**PROBLEM TO WORK ON**
Retype the listing that follows, leaving nothing out.
*** Block opens ***
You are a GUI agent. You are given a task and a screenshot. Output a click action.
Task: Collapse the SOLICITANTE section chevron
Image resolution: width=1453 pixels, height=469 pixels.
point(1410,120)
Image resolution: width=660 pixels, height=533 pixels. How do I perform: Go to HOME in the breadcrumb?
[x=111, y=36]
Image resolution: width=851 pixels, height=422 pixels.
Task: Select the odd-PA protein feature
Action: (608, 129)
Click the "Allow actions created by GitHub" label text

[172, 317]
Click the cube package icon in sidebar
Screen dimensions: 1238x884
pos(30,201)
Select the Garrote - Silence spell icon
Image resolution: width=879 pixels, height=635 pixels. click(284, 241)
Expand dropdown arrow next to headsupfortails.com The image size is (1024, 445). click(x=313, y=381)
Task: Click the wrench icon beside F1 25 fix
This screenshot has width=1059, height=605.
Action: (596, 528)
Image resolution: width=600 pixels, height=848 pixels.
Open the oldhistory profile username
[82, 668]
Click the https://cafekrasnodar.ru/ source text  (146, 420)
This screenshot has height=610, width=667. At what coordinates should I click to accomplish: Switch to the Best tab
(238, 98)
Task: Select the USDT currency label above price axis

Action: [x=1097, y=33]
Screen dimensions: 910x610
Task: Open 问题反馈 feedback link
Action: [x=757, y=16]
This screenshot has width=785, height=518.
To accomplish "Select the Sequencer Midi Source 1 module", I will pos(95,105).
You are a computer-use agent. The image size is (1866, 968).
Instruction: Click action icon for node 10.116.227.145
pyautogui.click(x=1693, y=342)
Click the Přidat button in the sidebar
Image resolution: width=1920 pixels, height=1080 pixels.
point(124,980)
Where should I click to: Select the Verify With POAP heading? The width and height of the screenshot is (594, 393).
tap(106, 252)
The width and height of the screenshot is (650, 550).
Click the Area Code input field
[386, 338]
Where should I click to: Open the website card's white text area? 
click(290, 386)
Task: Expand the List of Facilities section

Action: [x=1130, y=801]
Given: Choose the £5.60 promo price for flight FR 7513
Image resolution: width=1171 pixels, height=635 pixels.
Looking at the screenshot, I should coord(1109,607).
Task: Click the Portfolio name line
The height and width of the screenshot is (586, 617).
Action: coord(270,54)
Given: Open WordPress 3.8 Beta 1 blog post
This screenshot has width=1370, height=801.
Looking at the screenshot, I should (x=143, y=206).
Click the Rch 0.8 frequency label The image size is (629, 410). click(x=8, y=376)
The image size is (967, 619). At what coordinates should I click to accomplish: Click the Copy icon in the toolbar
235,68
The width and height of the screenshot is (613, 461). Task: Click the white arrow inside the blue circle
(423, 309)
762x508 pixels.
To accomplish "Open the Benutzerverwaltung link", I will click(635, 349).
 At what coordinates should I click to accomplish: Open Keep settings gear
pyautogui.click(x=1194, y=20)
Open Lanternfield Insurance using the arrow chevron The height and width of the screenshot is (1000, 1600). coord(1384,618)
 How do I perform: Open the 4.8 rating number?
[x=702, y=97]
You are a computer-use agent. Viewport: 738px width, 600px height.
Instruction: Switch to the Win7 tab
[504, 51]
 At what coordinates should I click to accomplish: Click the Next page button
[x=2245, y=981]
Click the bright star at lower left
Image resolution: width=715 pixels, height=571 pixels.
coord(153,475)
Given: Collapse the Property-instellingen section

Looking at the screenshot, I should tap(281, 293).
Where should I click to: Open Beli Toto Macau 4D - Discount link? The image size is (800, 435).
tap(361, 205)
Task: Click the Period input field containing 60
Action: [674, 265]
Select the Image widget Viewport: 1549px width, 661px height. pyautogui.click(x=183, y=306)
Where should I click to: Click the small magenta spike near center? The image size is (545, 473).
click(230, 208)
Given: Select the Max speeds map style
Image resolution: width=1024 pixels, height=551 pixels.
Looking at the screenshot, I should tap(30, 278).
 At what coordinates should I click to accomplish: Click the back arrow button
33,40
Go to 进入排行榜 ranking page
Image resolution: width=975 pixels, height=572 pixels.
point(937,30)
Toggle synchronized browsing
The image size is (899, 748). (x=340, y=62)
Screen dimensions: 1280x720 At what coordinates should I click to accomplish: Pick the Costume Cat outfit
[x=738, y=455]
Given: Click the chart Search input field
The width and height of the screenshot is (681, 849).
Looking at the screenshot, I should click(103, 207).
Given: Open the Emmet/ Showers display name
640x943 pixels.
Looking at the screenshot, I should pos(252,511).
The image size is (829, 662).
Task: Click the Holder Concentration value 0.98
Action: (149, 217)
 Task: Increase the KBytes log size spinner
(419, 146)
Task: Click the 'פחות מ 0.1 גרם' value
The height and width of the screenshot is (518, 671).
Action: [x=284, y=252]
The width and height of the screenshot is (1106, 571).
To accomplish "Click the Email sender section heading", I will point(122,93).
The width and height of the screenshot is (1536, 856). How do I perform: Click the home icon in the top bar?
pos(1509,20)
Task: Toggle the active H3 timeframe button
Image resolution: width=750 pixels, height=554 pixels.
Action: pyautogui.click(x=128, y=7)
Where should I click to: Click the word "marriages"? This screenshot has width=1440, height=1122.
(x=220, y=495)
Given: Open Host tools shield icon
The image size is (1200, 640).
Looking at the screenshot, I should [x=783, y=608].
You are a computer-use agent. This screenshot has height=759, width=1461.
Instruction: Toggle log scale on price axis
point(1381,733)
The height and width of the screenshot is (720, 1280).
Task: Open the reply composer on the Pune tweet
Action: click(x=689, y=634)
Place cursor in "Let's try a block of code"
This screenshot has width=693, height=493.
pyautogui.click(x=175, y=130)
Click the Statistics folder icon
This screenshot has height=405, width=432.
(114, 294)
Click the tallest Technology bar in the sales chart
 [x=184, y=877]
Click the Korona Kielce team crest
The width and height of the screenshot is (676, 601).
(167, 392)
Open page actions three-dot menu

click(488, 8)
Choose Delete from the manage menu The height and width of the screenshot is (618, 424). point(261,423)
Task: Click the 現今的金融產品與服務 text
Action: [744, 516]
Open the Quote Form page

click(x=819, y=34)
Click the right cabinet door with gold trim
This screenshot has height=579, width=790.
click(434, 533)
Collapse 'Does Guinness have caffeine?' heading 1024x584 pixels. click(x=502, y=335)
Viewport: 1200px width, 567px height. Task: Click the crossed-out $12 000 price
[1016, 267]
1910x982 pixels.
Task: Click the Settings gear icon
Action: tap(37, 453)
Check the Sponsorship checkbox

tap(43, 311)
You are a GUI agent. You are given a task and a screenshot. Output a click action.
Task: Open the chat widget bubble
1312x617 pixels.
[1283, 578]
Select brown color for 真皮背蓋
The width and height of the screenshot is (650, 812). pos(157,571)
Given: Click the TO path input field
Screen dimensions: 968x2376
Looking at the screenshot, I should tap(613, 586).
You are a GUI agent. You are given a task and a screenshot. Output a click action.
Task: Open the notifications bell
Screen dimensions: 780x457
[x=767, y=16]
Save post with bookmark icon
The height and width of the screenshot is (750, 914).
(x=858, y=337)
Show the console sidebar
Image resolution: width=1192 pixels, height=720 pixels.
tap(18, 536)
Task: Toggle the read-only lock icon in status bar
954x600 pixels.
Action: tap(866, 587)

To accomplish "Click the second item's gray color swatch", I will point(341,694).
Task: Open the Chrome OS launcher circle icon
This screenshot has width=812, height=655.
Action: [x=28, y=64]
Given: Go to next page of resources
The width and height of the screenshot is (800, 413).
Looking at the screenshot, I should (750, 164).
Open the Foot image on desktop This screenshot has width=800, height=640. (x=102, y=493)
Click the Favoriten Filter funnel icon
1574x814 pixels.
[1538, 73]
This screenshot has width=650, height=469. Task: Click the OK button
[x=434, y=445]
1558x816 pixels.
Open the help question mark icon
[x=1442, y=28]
*** Block closes ***
**TASK RESPONSE**
You are a GUI agent. You are given a task and a screenshot. Output a click action.
Task: Collapse the SOLICITANTE section chevron
Image resolution: width=1453 pixels, height=469 pixels.
point(1410,120)
Image resolution: width=660 pixels, height=533 pixels. How do I perform: Go to HOME in the breadcrumb?
[x=111, y=36]
Image resolution: width=851 pixels, height=422 pixels.
Task: Select the odd-PA protein feature
Action: (608, 129)
Click the "Allow actions created by GitHub" label text

[172, 317]
Click the cube package icon in sidebar
Screen dimensions: 1238x884
pos(30,201)
Select the Garrote - Silence spell icon
Image resolution: width=879 pixels, height=635 pixels. click(284, 241)
Expand dropdown arrow next to headsupfortails.com The image size is (1024, 445). click(x=313, y=381)
Task: Click the wrench icon beside F1 25 fix
This screenshot has width=1059, height=605.
Action: (596, 528)
Image resolution: width=600 pixels, height=848 pixels.
Open the oldhistory profile username
[82, 668]
Click the https://cafekrasnodar.ru/ source text  (146, 420)
This screenshot has height=610, width=667. At what coordinates should I click to accomplish: Switch to the Best tab
(238, 98)
Task: Select the USDT currency label above price axis

Action: [x=1097, y=33]
Screen dimensions: 910x610
Task: Open 问题反馈 feedback link
Action: [x=757, y=16]
This screenshot has width=785, height=518.
To accomplish "Select the Sequencer Midi Source 1 module", I will pos(95,105).
You are a computer-use agent. The image size is (1866, 968).
Instruction: Click action icon for node 10.116.227.145
pyautogui.click(x=1693, y=342)
Click the Přidat button in the sidebar
Image resolution: width=1920 pixels, height=1080 pixels.
point(124,980)
Where should I click to: Select the Verify With POAP heading? The width and height of the screenshot is (594, 393).
tap(106, 252)
The width and height of the screenshot is (650, 550).
Click the Area Code input field
[386, 338]
Where should I click to: Open the website card's white text area? 
click(290, 386)
Task: Expand the List of Facilities section

Action: [x=1130, y=801]
Given: Choose the £5.60 promo price for flight FR 7513
Image resolution: width=1171 pixels, height=635 pixels.
Looking at the screenshot, I should coord(1109,607).
Task: Click the Portfolio name line
The height and width of the screenshot is (586, 617).
Action: coord(270,54)
Given: Open WordPress 3.8 Beta 1 blog post
This screenshot has width=1370, height=801.
Looking at the screenshot, I should (x=143, y=206).
Click the Rch 0.8 frequency label The image size is (629, 410). click(x=8, y=376)
The image size is (967, 619). At what coordinates should I click to accomplish: Click the Copy icon in the toolbar
235,68
The width and height of the screenshot is (613, 461). Task: Click the white arrow inside the blue circle
(423, 309)
762x508 pixels.
To accomplish "Open the Benutzerverwaltung link", I will click(635, 349).
 At what coordinates should I click to accomplish: Open Keep settings gear
pyautogui.click(x=1194, y=20)
Open Lanternfield Insurance using the arrow chevron The height and width of the screenshot is (1000, 1600). coord(1384,618)
 How do I perform: Open the 4.8 rating number?
[x=702, y=97]
You are a computer-use agent. Viewport: 738px width, 600px height.
Instruction: Switch to the Win7 tab
[504, 51]
 At what coordinates should I click to accomplish: Click the Next page button
[x=2245, y=981]
Click the bright star at lower left
Image resolution: width=715 pixels, height=571 pixels.
coord(153,475)
Given: Collapse the Property-instellingen section

Looking at the screenshot, I should tap(281, 293).
Where should I click to: Open Beli Toto Macau 4D - Discount link? The image size is (800, 435).
tap(361, 205)
Task: Click the Period input field containing 60
Action: [674, 265]
Select the Image widget Viewport: 1549px width, 661px height. pyautogui.click(x=183, y=306)
Where should I click to: Click the small magenta spike near center? The image size is (545, 473).
click(230, 208)
Given: Select the Max speeds map style
Image resolution: width=1024 pixels, height=551 pixels.
Looking at the screenshot, I should tap(30, 278).
 At what coordinates should I click to accomplish: Click the back arrow button
33,40
Go to 进入排行榜 ranking page
Image resolution: width=975 pixels, height=572 pixels.
point(937,30)
Toggle synchronized browsing
The image size is (899, 748). (x=340, y=62)
Screen dimensions: 1280x720 At what coordinates should I click to accomplish: Pick the Costume Cat outfit
[x=738, y=455]
Given: Click the chart Search input field
The width and height of the screenshot is (681, 849).
Looking at the screenshot, I should click(103, 207).
Given: Open the Emmet/ Showers display name
640x943 pixels.
Looking at the screenshot, I should pos(252,511).
The image size is (829, 662).
Task: Click the Holder Concentration value 0.98
Action: (149, 217)
 Task: Increase the KBytes log size spinner
(419, 146)
Task: Click the 'פחות מ 0.1 גרם' value
The height and width of the screenshot is (518, 671).
Action: [x=284, y=252]
The width and height of the screenshot is (1106, 571).
To accomplish "Click the Email sender section heading", I will point(122,93).
The width and height of the screenshot is (1536, 856). How do I perform: Click the home icon in the top bar?
pos(1509,20)
Task: Toggle the active H3 timeframe button
Image resolution: width=750 pixels, height=554 pixels.
Action: pyautogui.click(x=128, y=7)
Where should I click to: Click the word "marriages"? This screenshot has width=1440, height=1122.
(x=220, y=495)
Given: Open Host tools shield icon
The image size is (1200, 640).
Looking at the screenshot, I should [x=783, y=608].
You are a computer-use agent. This screenshot has height=759, width=1461.
Instruction: Toggle log scale on price axis
point(1381,733)
The height and width of the screenshot is (720, 1280).
Task: Open the reply composer on the Pune tweet
Action: click(x=689, y=634)
Place cursor in "Let's try a block of code"
This screenshot has width=693, height=493.
pyautogui.click(x=175, y=130)
Click the Statistics folder icon
This screenshot has height=405, width=432.
(114, 294)
Click the tallest Technology bar in the sales chart
 [x=184, y=877]
Click the Korona Kielce team crest
The width and height of the screenshot is (676, 601).
(167, 392)
Open page actions three-dot menu

click(488, 8)
Choose Delete from the manage menu The height and width of the screenshot is (618, 424). point(261,423)
Task: Click the 現今的金融產品與服務 text
Action: [744, 516]
Open the Quote Form page

click(x=819, y=34)
Click the right cabinet door with gold trim
This screenshot has height=579, width=790.
click(434, 533)
Collapse 'Does Guinness have caffeine?' heading 1024x584 pixels. click(x=502, y=335)
Viewport: 1200px width, 567px height. Task: Click the crossed-out $12 000 price
[1016, 267]
1910x982 pixels.
Task: Click the Settings gear icon
Action: tap(37, 453)
Check the Sponsorship checkbox

tap(43, 311)
You are a GUI agent. You are given a task and a screenshot. Output a click action.
Task: Open the chat widget bubble
1312x617 pixels.
[1283, 578]
Select brown color for 真皮背蓋
The width and height of the screenshot is (650, 812). pos(157,571)
Given: Click the TO path input field
Screen dimensions: 968x2376
Looking at the screenshot, I should tap(613, 586).
You are a GUI agent. You are given a task and a screenshot. Output a click action.
Task: Open the notifications bell
Screen dimensions: 780x457
[x=767, y=16]
Save post with bookmark icon
The height and width of the screenshot is (750, 914).
(x=858, y=337)
Show the console sidebar
Image resolution: width=1192 pixels, height=720 pixels.
tap(18, 536)
Task: Toggle the read-only lock icon in status bar
954x600 pixels.
Action: tap(866, 587)

To accomplish "Click the second item's gray color swatch", I will point(341,694).
Task: Open the Chrome OS launcher circle icon
This screenshot has width=812, height=655.
Action: [x=28, y=64]
Given: Go to next page of resources
The width and height of the screenshot is (800, 413).
Looking at the screenshot, I should (750, 164).
Open the Foot image on desktop This screenshot has width=800, height=640. (x=102, y=493)
Click the Favoriten Filter funnel icon
1574x814 pixels.
[1538, 73]
This screenshot has width=650, height=469. Task: Click the OK button
[x=434, y=445]
1558x816 pixels.
Open the help question mark icon
[x=1442, y=28]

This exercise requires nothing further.